TASK DIRECTIONS | From the records below, transcribe only the lines running from the one with "Screen dimensions: 1366x697" through the one with "Given: Open the Ano field showing 2026". Keep both of those end lines.

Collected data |
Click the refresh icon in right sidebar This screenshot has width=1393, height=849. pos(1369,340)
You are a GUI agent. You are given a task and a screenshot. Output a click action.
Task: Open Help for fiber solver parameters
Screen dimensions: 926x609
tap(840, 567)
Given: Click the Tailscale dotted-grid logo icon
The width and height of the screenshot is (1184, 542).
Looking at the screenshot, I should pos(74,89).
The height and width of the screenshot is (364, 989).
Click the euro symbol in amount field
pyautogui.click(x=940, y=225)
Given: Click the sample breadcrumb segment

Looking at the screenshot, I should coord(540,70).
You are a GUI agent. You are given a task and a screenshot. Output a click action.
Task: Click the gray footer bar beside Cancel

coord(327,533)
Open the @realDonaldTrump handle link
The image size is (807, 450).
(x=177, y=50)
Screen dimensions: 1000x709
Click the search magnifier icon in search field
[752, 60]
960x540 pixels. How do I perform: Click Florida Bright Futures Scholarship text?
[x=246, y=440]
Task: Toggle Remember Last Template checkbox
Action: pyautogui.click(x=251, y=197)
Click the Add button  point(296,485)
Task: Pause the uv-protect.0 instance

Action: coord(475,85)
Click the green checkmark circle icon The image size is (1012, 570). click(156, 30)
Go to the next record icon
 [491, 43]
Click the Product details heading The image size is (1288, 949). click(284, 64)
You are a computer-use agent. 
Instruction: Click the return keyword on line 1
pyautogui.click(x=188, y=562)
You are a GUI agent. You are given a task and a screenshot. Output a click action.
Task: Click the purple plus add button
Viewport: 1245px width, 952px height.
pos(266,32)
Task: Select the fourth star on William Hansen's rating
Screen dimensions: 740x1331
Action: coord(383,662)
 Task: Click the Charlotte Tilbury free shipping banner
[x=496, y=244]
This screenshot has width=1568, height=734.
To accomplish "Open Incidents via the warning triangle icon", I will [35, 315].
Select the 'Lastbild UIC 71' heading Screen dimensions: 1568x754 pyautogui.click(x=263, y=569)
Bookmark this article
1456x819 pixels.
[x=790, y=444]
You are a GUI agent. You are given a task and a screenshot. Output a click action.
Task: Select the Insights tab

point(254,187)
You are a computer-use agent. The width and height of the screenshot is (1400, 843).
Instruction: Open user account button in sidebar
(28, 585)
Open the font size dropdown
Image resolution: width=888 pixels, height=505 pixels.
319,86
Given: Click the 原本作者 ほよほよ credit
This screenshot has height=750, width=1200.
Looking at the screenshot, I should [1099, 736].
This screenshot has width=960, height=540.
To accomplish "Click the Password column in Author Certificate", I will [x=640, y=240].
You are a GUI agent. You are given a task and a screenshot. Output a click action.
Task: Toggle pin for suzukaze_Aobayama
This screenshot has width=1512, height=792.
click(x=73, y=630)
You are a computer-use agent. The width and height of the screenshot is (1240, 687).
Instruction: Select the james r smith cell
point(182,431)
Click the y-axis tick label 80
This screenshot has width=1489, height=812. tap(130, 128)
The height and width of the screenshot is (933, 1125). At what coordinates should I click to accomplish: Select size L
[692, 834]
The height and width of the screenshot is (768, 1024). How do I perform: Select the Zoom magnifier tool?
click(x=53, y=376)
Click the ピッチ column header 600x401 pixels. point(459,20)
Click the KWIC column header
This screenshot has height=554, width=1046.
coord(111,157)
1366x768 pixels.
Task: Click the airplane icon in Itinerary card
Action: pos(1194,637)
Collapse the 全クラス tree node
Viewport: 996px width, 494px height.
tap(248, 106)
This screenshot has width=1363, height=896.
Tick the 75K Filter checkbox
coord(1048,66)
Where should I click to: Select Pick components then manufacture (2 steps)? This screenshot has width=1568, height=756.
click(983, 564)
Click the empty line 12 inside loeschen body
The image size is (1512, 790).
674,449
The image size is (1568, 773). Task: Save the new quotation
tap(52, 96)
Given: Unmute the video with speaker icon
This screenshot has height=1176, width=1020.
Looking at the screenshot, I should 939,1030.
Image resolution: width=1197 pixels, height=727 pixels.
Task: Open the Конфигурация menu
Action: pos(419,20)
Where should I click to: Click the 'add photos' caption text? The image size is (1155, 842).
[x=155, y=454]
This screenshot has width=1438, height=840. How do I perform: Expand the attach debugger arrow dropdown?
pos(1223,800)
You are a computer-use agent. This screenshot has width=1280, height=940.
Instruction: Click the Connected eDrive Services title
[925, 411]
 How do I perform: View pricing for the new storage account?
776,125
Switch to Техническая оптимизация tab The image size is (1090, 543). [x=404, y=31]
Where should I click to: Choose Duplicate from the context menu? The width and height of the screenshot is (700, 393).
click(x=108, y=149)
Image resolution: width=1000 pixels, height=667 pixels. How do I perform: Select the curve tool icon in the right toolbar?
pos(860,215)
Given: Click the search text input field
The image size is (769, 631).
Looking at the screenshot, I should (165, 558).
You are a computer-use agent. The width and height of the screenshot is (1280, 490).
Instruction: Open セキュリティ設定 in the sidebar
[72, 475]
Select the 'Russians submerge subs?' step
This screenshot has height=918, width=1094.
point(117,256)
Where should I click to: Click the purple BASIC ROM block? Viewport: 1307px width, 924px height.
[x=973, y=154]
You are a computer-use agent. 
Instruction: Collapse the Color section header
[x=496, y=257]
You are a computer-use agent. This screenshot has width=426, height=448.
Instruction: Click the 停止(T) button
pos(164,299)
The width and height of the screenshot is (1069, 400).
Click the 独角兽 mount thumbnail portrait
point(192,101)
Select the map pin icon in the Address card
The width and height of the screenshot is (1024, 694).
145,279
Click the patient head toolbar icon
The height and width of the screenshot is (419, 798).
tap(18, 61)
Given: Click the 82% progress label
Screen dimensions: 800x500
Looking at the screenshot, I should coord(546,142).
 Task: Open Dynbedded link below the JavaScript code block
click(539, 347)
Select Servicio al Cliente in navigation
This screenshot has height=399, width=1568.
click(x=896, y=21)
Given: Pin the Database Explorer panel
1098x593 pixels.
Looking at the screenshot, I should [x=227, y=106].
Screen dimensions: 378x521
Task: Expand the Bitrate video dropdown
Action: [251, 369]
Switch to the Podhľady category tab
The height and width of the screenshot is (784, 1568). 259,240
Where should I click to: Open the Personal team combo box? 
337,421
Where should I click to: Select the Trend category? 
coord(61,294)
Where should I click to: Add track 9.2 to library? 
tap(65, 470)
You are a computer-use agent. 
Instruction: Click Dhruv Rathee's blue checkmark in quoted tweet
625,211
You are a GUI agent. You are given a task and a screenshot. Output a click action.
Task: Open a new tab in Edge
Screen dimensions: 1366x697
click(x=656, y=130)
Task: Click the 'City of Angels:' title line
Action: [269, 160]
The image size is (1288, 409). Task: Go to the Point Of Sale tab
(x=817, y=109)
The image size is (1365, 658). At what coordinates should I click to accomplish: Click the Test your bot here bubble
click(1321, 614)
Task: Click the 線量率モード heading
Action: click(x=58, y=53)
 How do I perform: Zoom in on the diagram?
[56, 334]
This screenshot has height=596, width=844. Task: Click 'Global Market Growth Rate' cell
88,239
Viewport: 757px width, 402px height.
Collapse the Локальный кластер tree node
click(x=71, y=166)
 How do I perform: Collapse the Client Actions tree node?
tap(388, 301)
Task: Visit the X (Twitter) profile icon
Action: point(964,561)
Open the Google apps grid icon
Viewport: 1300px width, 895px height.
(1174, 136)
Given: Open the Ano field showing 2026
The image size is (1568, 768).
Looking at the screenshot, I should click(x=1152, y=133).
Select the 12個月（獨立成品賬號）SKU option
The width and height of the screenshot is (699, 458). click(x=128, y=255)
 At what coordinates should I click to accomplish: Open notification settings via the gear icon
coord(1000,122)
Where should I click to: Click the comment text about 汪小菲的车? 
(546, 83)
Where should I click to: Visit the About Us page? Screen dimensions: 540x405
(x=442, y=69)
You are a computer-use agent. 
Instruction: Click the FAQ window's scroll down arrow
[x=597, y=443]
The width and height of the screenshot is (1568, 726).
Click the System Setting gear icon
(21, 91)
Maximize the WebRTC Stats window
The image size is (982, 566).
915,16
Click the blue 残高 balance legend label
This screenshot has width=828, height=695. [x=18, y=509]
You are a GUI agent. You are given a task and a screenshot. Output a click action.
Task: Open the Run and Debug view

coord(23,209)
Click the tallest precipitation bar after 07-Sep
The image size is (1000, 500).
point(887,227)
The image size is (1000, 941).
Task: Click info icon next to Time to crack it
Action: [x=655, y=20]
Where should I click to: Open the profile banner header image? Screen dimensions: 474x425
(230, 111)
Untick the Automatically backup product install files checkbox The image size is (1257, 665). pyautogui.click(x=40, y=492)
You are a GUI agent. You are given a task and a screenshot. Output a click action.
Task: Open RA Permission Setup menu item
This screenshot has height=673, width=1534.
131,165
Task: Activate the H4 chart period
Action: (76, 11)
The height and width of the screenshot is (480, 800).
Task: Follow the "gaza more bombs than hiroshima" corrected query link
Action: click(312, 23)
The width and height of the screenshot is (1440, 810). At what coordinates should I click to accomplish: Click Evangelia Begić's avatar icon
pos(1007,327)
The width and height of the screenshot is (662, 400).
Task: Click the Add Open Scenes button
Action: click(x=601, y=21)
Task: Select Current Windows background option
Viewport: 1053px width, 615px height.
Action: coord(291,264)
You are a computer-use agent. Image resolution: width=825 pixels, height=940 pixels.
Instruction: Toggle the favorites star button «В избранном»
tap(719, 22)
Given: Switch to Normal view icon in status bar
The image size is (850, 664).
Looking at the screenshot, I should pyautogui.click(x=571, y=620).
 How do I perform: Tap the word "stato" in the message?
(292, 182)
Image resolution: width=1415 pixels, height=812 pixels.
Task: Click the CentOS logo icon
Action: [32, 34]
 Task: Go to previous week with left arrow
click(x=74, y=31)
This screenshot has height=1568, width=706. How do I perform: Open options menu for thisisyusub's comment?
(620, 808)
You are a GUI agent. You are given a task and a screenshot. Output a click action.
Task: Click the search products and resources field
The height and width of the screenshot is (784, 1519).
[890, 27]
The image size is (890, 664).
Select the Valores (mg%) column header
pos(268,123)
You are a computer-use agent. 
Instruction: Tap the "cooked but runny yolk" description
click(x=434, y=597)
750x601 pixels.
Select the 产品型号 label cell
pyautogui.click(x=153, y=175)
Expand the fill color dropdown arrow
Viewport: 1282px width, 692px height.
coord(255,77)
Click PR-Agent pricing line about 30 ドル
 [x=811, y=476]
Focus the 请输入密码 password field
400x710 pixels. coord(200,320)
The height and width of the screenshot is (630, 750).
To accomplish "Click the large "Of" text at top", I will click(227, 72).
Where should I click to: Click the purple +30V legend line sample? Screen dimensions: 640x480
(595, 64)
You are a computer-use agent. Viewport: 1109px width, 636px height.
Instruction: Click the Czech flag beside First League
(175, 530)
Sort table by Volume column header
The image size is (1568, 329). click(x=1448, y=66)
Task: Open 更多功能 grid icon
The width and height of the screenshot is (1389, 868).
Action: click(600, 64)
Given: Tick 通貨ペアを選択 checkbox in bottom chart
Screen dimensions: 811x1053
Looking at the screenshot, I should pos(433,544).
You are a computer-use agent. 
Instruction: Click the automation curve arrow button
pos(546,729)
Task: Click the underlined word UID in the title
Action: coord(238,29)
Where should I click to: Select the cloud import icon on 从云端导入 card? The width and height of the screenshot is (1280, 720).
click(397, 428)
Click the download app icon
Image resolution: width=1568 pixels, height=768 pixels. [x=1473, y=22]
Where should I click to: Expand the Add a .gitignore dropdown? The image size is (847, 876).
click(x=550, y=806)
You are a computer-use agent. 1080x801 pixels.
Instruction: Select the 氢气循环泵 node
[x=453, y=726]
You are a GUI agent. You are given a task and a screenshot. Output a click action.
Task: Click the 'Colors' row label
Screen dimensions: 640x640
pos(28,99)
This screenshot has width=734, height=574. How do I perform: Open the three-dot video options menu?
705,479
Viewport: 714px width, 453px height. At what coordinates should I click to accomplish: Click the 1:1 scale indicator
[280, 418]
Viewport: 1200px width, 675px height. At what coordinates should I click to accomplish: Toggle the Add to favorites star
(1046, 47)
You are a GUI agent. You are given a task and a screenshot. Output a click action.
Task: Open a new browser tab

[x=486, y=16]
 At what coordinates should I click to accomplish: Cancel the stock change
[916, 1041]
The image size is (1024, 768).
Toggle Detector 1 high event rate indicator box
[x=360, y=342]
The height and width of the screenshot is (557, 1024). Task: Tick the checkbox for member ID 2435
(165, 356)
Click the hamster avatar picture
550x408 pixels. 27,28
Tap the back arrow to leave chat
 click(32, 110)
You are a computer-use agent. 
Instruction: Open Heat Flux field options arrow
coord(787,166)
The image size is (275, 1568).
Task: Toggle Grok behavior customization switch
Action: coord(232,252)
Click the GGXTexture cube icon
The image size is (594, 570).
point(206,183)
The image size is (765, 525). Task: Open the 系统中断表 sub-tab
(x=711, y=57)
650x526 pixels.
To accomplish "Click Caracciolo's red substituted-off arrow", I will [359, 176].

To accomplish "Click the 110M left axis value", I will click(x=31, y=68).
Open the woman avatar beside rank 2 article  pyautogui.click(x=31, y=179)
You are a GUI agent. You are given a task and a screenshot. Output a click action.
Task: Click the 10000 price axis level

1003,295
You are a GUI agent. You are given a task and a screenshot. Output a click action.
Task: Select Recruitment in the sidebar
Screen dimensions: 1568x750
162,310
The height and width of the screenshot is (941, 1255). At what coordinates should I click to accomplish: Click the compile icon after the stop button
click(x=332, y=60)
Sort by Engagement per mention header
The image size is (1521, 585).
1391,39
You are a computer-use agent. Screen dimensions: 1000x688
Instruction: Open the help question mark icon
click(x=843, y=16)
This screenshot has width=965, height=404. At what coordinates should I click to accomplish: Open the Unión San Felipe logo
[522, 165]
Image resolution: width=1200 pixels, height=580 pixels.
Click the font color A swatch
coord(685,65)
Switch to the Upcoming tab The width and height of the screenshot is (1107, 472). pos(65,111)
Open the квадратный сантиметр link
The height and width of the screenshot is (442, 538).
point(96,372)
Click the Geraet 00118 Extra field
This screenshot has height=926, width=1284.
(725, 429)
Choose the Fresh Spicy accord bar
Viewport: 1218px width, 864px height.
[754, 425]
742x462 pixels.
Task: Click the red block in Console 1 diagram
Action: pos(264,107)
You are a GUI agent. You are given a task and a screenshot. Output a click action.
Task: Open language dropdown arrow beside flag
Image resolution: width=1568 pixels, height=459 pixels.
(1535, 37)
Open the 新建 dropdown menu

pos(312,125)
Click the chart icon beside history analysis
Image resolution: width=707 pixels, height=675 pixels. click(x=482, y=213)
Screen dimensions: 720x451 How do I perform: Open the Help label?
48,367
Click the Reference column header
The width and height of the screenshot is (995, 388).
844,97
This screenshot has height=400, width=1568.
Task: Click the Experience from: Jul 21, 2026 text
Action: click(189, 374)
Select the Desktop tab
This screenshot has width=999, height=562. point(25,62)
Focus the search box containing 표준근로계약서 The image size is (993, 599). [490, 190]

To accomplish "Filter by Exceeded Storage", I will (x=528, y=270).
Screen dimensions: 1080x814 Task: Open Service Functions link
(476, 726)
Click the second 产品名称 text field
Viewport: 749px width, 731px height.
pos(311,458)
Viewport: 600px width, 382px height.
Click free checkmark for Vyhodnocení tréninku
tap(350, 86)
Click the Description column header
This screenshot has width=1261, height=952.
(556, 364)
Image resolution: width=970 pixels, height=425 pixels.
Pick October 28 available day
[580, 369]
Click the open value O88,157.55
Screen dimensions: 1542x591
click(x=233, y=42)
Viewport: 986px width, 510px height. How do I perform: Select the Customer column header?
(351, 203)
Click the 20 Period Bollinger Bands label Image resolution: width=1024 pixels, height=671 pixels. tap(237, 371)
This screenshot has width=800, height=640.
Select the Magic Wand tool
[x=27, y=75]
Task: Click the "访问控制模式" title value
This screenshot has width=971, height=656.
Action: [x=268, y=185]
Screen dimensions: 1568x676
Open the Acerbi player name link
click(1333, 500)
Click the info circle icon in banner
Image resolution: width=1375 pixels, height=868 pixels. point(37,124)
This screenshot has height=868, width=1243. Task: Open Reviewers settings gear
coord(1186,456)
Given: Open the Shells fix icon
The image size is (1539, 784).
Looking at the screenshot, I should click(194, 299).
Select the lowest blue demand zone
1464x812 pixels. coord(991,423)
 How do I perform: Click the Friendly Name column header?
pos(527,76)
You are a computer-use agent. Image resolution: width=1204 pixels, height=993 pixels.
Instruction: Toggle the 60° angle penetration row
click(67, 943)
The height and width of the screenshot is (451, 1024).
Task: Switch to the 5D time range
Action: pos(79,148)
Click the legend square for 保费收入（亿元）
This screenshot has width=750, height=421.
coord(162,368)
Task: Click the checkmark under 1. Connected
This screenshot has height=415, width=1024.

ANSWER SPACE |
Screen dimensions: 1366x697
click(x=656, y=130)
Task: Click the 'City of Angels:' title line
Action: [269, 160]
The image size is (1288, 409). Task: Go to the Point Of Sale tab
(x=817, y=109)
The image size is (1365, 658). At what coordinates should I click to accomplish: Click the Test your bot here bubble
click(1321, 614)
Task: Click the 線量率モード heading
Action: click(x=58, y=53)
 How do I perform: Zoom in on the diagram?
[56, 334]
This screenshot has height=596, width=844. Task: Click 'Global Market Growth Rate' cell
88,239
Viewport: 757px width, 402px height.
Collapse the Локальный кластер tree node
click(x=71, y=166)
 How do I perform: Collapse the Client Actions tree node?
tap(388, 301)
Task: Visit the X (Twitter) profile icon
Action: point(964,561)
Open the Google apps grid icon
Viewport: 1300px width, 895px height.
(1174, 136)
Given: Open the Ano field showing 2026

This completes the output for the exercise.